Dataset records
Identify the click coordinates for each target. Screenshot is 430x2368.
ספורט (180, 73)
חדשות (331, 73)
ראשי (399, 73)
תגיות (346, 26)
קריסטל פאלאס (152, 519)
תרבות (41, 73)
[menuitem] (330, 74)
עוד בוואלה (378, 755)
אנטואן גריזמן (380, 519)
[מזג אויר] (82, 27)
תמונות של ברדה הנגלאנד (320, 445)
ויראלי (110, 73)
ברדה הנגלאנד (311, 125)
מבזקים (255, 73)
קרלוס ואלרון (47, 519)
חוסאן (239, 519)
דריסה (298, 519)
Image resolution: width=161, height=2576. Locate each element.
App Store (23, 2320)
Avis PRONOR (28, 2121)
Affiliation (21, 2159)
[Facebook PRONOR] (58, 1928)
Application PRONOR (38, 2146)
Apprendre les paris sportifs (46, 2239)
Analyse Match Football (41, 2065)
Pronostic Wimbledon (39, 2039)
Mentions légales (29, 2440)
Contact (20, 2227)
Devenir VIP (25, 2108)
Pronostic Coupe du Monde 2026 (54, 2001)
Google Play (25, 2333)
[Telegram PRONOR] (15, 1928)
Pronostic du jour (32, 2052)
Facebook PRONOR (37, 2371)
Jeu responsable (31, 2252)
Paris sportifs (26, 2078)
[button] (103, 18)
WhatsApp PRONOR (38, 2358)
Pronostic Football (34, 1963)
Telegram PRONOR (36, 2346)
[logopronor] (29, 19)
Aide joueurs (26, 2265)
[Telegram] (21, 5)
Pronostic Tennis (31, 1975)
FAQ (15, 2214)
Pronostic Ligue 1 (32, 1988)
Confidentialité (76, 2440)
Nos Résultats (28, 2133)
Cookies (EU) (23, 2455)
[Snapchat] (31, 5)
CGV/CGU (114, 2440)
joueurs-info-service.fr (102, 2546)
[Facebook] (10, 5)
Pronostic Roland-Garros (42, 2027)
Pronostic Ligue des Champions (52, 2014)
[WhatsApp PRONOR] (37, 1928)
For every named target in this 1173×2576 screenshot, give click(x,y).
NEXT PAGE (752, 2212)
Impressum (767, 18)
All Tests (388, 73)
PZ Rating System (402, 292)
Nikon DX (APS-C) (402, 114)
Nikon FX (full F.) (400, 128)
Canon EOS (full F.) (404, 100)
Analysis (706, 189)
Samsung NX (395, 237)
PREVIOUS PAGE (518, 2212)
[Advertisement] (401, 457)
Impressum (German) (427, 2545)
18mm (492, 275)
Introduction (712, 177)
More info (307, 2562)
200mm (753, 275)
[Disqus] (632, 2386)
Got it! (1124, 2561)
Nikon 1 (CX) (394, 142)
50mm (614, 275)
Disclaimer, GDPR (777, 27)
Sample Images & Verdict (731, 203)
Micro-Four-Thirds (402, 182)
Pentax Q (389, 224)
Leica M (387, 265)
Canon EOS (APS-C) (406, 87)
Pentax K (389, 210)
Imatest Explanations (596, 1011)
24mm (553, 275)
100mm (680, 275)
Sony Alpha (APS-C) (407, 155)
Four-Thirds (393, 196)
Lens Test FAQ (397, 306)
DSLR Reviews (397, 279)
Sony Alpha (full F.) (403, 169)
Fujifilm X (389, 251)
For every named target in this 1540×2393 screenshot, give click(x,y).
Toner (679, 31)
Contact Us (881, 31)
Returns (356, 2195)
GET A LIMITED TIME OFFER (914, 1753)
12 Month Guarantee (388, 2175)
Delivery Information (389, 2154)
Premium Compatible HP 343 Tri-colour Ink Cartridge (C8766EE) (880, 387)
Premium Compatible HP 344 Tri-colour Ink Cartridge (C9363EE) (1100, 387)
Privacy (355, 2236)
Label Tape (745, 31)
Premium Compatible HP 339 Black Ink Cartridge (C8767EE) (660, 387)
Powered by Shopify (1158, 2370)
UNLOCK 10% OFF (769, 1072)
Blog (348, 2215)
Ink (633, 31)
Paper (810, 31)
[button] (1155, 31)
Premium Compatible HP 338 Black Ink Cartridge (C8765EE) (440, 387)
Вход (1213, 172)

● What you have to do:
Set down the records again without altering a word.

● Answer to the problem:
Identify the click coordinates for each target. Screenshot is 430x2368.
ספורט (180, 73)
חדשות (331, 73)
ראשי (399, 73)
תגיות (346, 26)
קריסטל פאלאס (152, 519)
תרבות (41, 73)
[menuitem] (330, 74)
עוד בוואלה (378, 755)
אנטואן גריזמן (380, 519)
[מזג אויר] (82, 27)
תמונות של ברדה הנגלאנד (320, 445)
ויראלי (110, 73)
ברדה הנגלאנד (311, 125)
מבזקים (255, 73)
קרלוס ואלרון (47, 519)
חוסאן (239, 519)
דריסה (298, 519)
Image resolution: width=161, height=2576. Locate each element.
App Store (23, 2320)
Avis PRONOR (28, 2121)
Affiliation (21, 2159)
[Facebook PRONOR] (58, 1928)
Application PRONOR (38, 2146)
Apprendre les paris sportifs (46, 2239)
Analyse Match Football (41, 2065)
Pronostic Wimbledon (39, 2039)
Mentions légales (29, 2440)
Contact (20, 2227)
Devenir VIP (25, 2108)
Pronostic Coupe du Monde 2026 (54, 2001)
Google Play (25, 2333)
[Telegram PRONOR] (15, 1928)
Pronostic du jour (32, 2052)
Facebook PRONOR (37, 2371)
Jeu responsable (31, 2252)
Paris sportifs (26, 2078)
[button] (103, 18)
WhatsApp PRONOR (38, 2358)
Pronostic Football (34, 1963)
Telegram PRONOR (36, 2346)
[logopronor] (29, 19)
Aide joueurs (26, 2265)
[Telegram] (21, 5)
Pronostic Tennis (31, 1975)
FAQ (15, 2214)
Pronostic Ligue 1 (32, 1988)
Confidentialité (76, 2440)
Nos Résultats (28, 2133)
Cookies (EU) (23, 2455)
[Snapchat] (31, 5)
CGV/CGU (114, 2440)
joueurs-info-service.fr (102, 2546)
[Facebook] (10, 5)
Pronostic Roland-Garros (42, 2027)
Pronostic Ligue des Champions (52, 2014)
[WhatsApp PRONOR] (37, 1928)
For every named target in this 1173×2576 screenshot, give click(x,y).
NEXT PAGE (752, 2212)
Impressum (767, 18)
All Tests (388, 73)
PZ Rating System (402, 292)
Nikon DX (APS-C) (402, 114)
Nikon FX (full F.) (400, 128)
Canon EOS (full F.) (404, 100)
Analysis (706, 189)
Samsung NX (395, 237)
PREVIOUS PAGE (518, 2212)
[Advertisement] (401, 457)
Impressum (German) (427, 2545)
18mm (492, 275)
Introduction (712, 177)
More info (307, 2562)
200mm (753, 275)
[Disqus] (632, 2386)
Got it! (1124, 2561)
Nikon 1 (CX) (394, 142)
50mm (614, 275)
Disclaimer, GDPR (777, 27)
Sample Images & Verdict (731, 203)
Micro-Four-Thirds (402, 182)
Pentax Q (389, 224)
Leica M (387, 265)
Canon EOS (APS-C) (406, 87)
Pentax K (389, 210)
Imatest Explanations (596, 1011)
24mm (553, 275)
100mm (680, 275)
Sony Alpha (APS-C) (407, 155)
Four-Thirds (393, 196)
Lens Test FAQ (397, 306)
DSLR Reviews (397, 279)
Sony Alpha (full F.) (403, 169)
Fujifilm X (389, 251)
For every named target in this 1540×2393 screenshot, give click(x,y).
Toner (679, 31)
Contact Us (881, 31)
Returns (356, 2195)
GET A LIMITED TIME OFFER (914, 1753)
12 Month Guarantee (388, 2175)
Delivery Information (389, 2154)
Premium Compatible HP 343 Tri-colour Ink Cartridge (C8766EE) (880, 387)
Premium Compatible HP 344 Tri-colour Ink Cartridge (C9363EE) (1100, 387)
Privacy (355, 2236)
Label Tape (745, 31)
Premium Compatible HP 339 Black Ink Cartridge (C8767EE) (660, 387)
Powered by Shopify (1158, 2370)
UNLOCK 10% OFF (769, 1072)
Blog (348, 2215)
Ink (633, 31)
Paper (810, 31)
[button] (1155, 31)
Premium Compatible HP 338 Black Ink Cartridge (C8765EE) (440, 387)
Вход (1213, 172)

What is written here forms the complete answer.